### [Task goal]
Write out each line of the entries below as a JSON list of strings, one string per line, leaving out blank lines.
--- Start Material for this task ---
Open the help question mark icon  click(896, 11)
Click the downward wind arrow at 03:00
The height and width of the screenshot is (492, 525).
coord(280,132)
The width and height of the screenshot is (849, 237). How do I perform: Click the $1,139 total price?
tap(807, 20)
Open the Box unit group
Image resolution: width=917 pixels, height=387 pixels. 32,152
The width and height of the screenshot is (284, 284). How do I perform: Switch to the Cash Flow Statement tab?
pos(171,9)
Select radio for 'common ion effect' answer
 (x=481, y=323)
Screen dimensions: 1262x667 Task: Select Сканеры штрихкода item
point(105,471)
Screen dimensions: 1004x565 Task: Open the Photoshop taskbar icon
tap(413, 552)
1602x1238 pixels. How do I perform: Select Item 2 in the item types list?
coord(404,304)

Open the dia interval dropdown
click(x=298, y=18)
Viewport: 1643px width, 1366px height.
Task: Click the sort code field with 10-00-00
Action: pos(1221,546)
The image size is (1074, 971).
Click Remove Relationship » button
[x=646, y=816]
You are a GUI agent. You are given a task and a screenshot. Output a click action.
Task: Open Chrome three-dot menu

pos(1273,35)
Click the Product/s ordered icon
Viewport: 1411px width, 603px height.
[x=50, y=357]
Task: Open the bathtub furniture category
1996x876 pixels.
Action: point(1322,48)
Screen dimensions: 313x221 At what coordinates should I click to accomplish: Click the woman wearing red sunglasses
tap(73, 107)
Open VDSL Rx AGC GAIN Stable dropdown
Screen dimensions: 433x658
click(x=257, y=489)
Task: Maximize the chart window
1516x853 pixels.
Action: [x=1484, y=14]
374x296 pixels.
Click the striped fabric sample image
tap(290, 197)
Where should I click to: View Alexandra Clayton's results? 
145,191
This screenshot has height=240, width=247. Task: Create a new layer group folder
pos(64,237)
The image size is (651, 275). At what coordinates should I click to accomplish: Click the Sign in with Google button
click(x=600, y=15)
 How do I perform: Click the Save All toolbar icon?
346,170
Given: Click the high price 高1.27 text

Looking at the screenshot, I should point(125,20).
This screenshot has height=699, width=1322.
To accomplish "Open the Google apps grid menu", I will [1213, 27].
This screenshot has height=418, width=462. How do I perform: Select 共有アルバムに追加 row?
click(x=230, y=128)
--- End Material for this task ---
### [Answer below]
[
  "Open the help question mark icon  click(896, 11)",
  "Click the downward wind arrow at 03:00",
  "The height and width of the screenshot is (492, 525).",
  "coord(280,132)",
  "The width and height of the screenshot is (849, 237). How do I perform: Click the $1,139 total price?",
  "tap(807, 20)",
  "Open the Box unit group",
  "Image resolution: width=917 pixels, height=387 pixels. 32,152",
  "The width and height of the screenshot is (284, 284). How do I perform: Switch to the Cash Flow Statement tab?",
  "pos(171,9)",
  "Select radio for 'common ion effect' answer",
  " (x=481, y=323)",
  "Screen dimensions: 1262x667 Task: Select Сканеры штрихкода item",
  "point(105,471)",
  "Screen dimensions: 1004x565 Task: Open the Photoshop taskbar icon",
  "tap(413, 552)",
  "1602x1238 pixels. How do I perform: Select Item 2 in the item types list?",
  "coord(404,304)",
  "Open the dia interval dropdown",
  "click(x=298, y=18)",
  "Viewport: 1643px width, 1366px height.",
  "Task: Click the sort code field with 10-00-00",
  "Action: pos(1221,546)",
  "The image size is (1074, 971).",
  "Click Remove Relationship » button",
  "[x=646, y=816]",
  "You are a GUI agent. You are given a task and a screenshot. Output a click action.",
  "Task: Open Chrome three-dot menu",
  "pos(1273,35)",
  "Click the Product/s ordered icon",
  "Viewport: 1411px width, 603px height.",
  "[x=50, y=357]",
  "Task: Open the bathtub furniture category",
  "1996x876 pixels.",
  "Action: point(1322,48)",
  "Screen dimensions: 313x221 At what coordinates should I click to accomplish: Click the woman wearing red sunglasses",
  "tap(73, 107)",
  "Open VDSL Rx AGC GAIN Stable dropdown",
  "Screen dimensions: 433x658",
  "click(x=257, y=489)",
  "Task: Maximize the chart window",
  "1516x853 pixels.",
  "Action: [x=1484, y=14]",
  "374x296 pixels.",
  "Click the striped fabric sample image",
  "tap(290, 197)",
  "Where should I click to: View Alexandra Clayton's results? ",
  "145,191",
  "This screenshot has height=240, width=247. Task: Create a new layer group folder",
  "pos(64,237)",
  "The image size is (651, 275). At what coordinates should I click to accomplish: Click the Sign in with Google button",
  "click(x=600, y=15)",
  " How do I perform: Click the Save All toolbar icon?",
  "346,170",
  "Given: Click the high price 高1.27 text",
  "Looking at the screenshot, I should point(125,20).",
  "This screenshot has height=699, width=1322.",
  "To accomplish \"Open the Google apps grid menu\", I will [1213, 27].",
  "This screenshot has height=418, width=462. How do I perform: Select 共有アルバムに追加 row?",
  "click(x=230, y=128)"
]